→ REQUISITOS DA TAREFA
1. No texto sobre a pesquisa no Semiárido, quantas famílias vêm sendo acompanhadas desde 2013?
2. Reproduza do texto sobre a pesquisa no Semiárido a passagem que começa em "Os territórios estudados" e segue até "Médio Sertão (Alagoas).".

→ TRECHO EXIBIDO
Meio
Ambiente
26.01.2015
[ Brasil ]
Pesquisa
inédita no Semiárido aponta como famílias agricultoras enfrentam os impactos
ambientais
Adital
Desde 2013, uma pesquisa vem acompanhando a trajetória de vida
de 100 famílias, distribuídas em 10 territórios dos nove estados do Semiárido
brasileiro. O objetivo é identificar as estratégias ecológicas e sociais
implementadas pelos agricultores e agricultoras que lhes têm possibilitado
resistir e/ou recuperar-se de impactos ambientais extremos, como a
desertificação, as mudanças climáticas e os períodos longos de
estiagem.
Os territórios estudados pela Articulação Semiárido Brasileiro
(ASA) e o Instituto Nacional do Semiárido (Insa/MCTI) são: Sertão do São
Francisco (Estado da Bahia), Ibiapaba (Ceará), Alto Rio Pardo (Minas Gerais),
Cariri/Seridó e Borborema (Paraíba), Sertão do Araripe (Pernambuco), Vale do
Guaribas (Piauí), Sertão do Apodi (Rio Grande do Norte), Alto Sertão (Sergipe) e
Médio Sertão (Alagoas).

→ DADOS ARMAZENADOS

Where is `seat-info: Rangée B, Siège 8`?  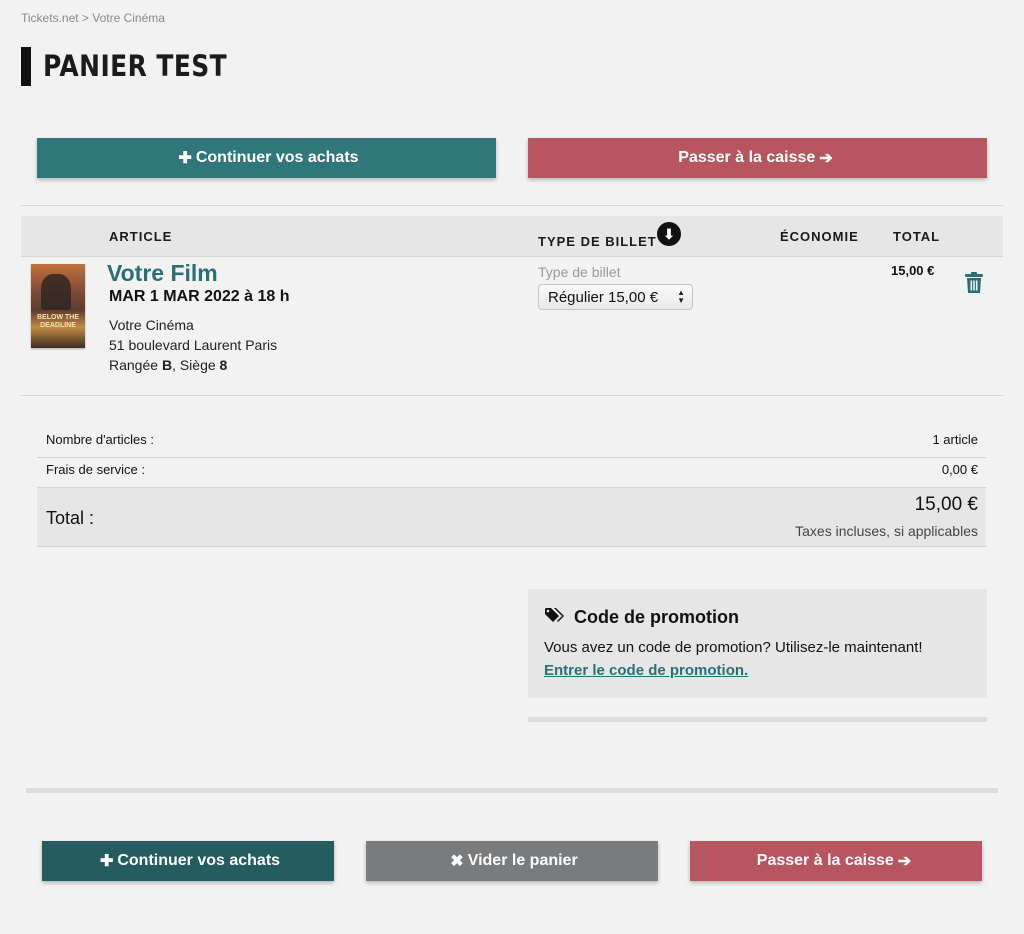
seat-info: Rangée B, Siège 8 is located at coordinates (168, 365).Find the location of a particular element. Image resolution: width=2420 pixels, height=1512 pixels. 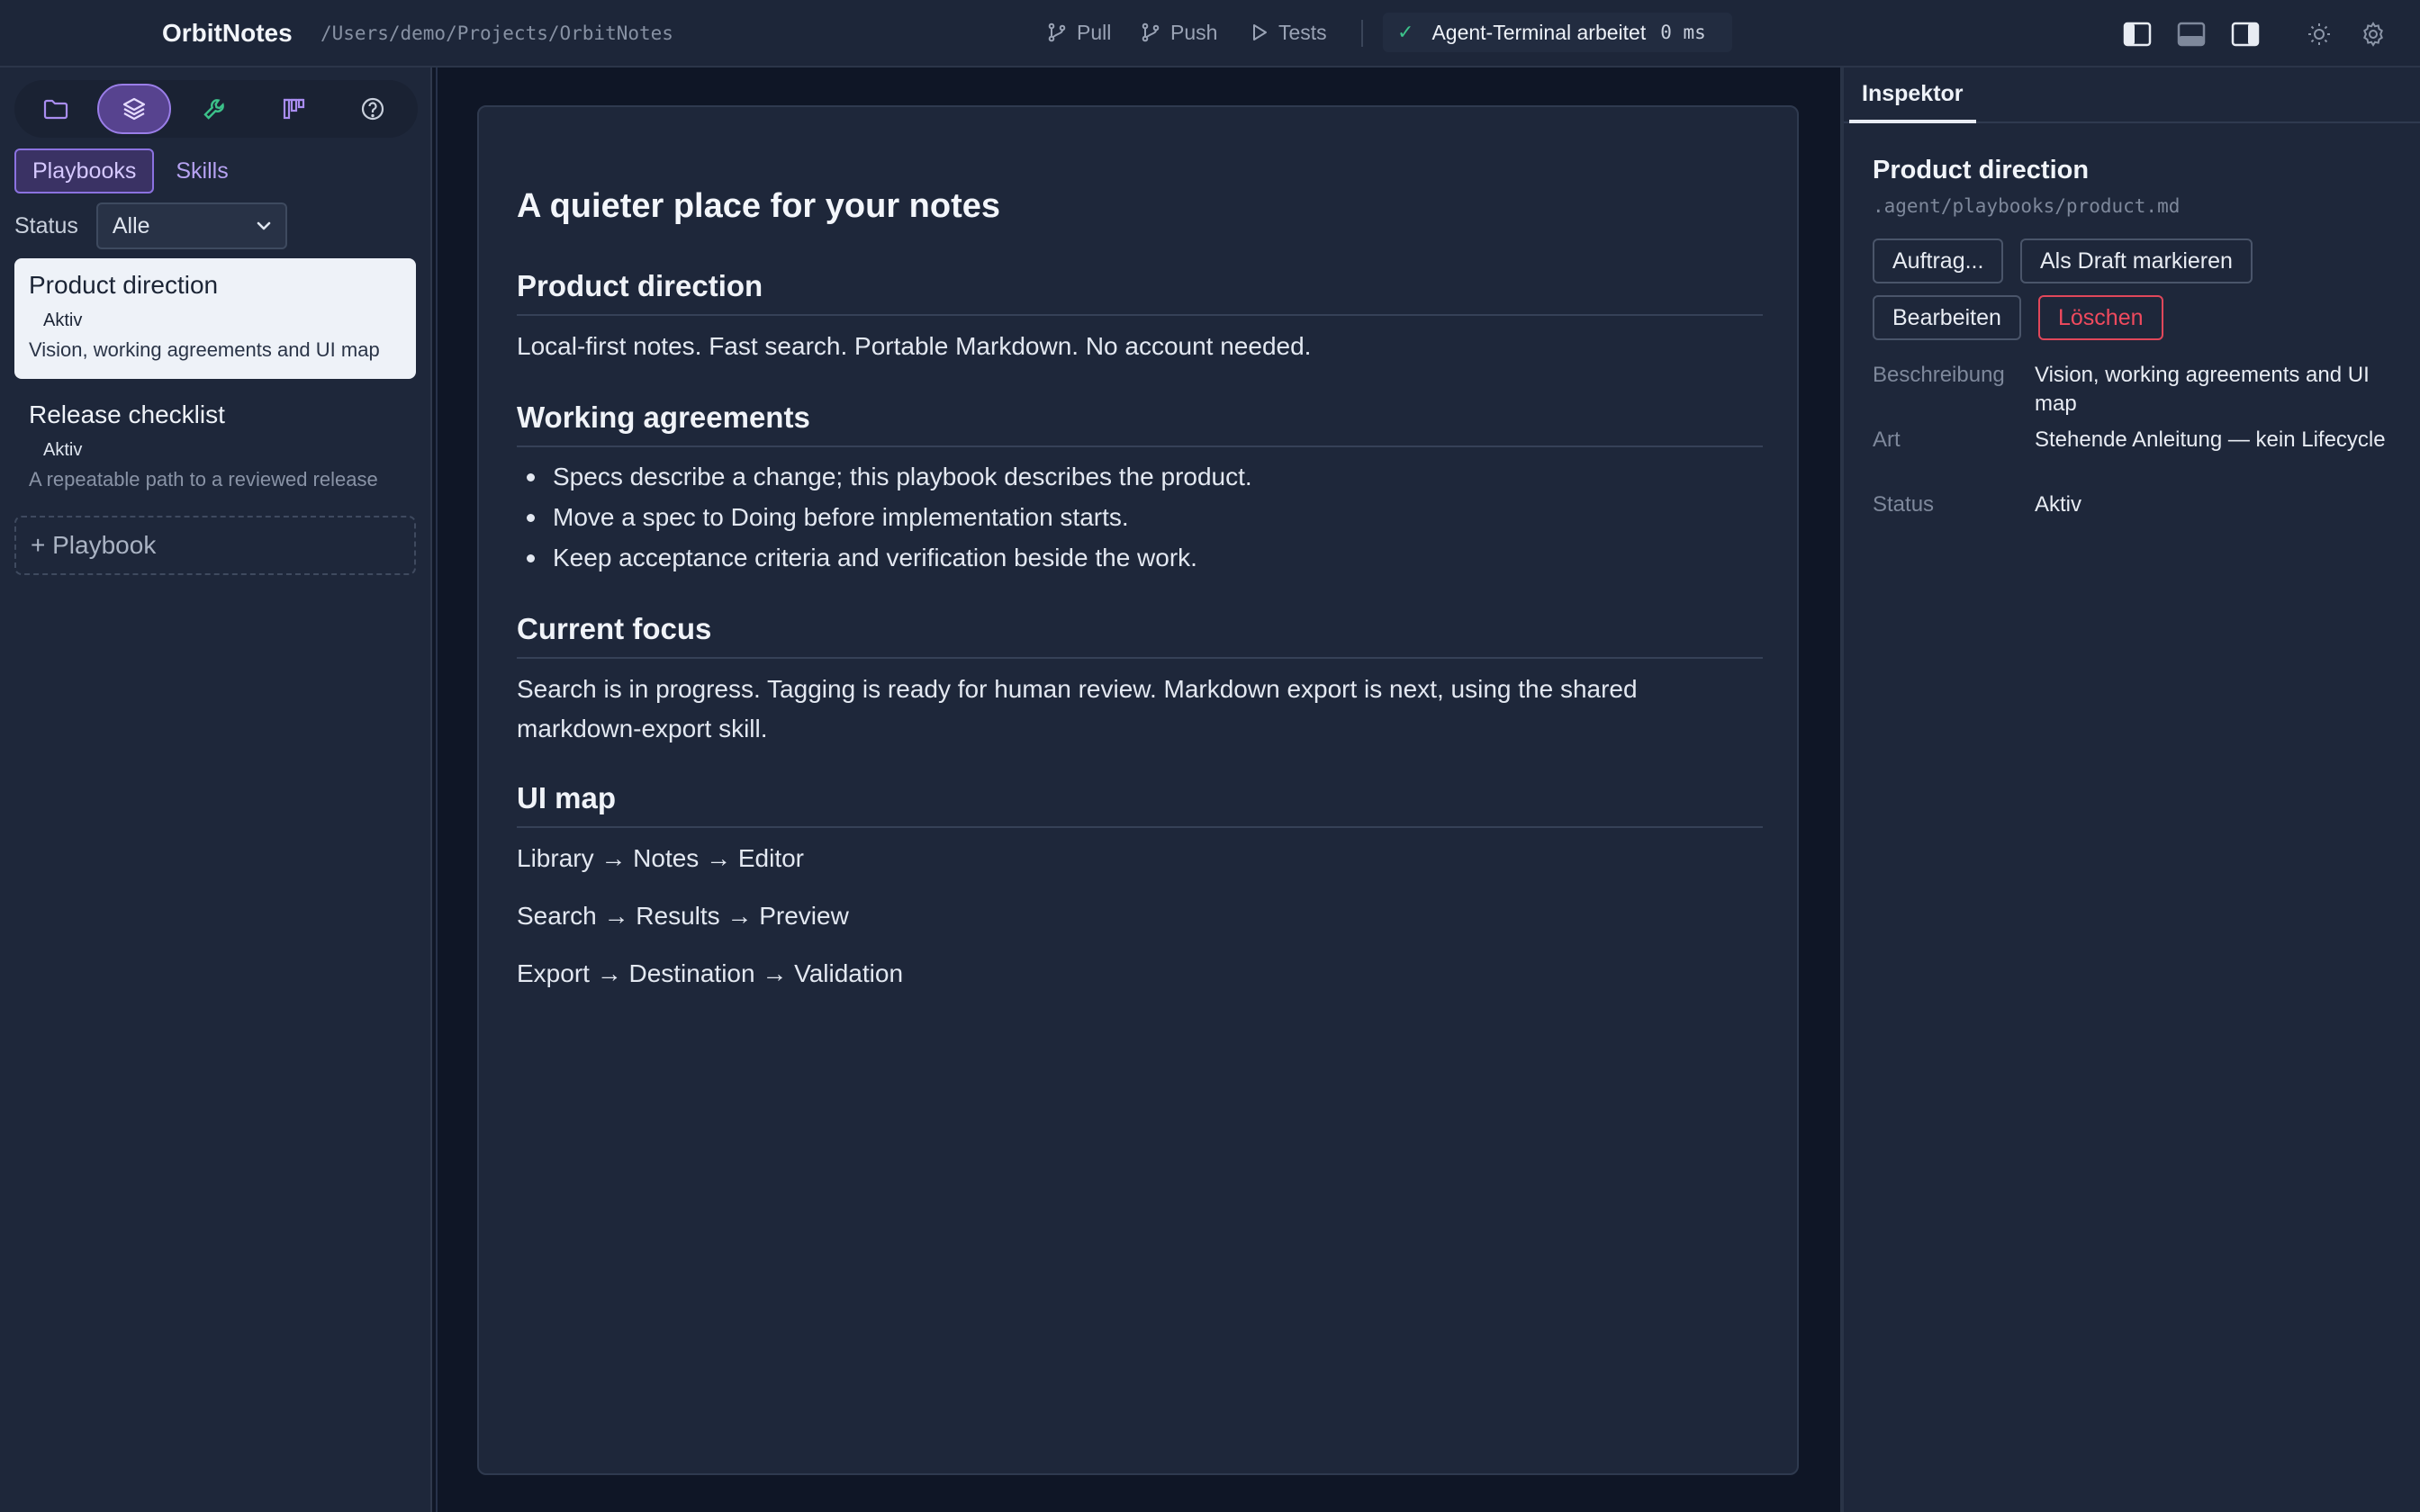

toolbar-divider is located at coordinates (1362, 34).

→ RESPOSTAS AO EXERCÍCIO
1. 100 famílias.

2.
Os territórios estudados pela Articulação Semiárido Brasileiro
(ASA) e o Instituto Nacional do Semiárido (Insa/MCTI) são: Sertão do São
Francisco (Estado da Bahia), Ibiapaba (Ceará), Alto Rio Pardo (Minas Gerais),
Cariri/Seridó e Borborema (Paraíba), Sertão do Araripe (Pernambuco), Vale do
Guaribas (Piauí), Sertão do Apodi (Rio Grande do Norte), Alto Sertão (Sergipe) e
Médio Sertão (Alagoas).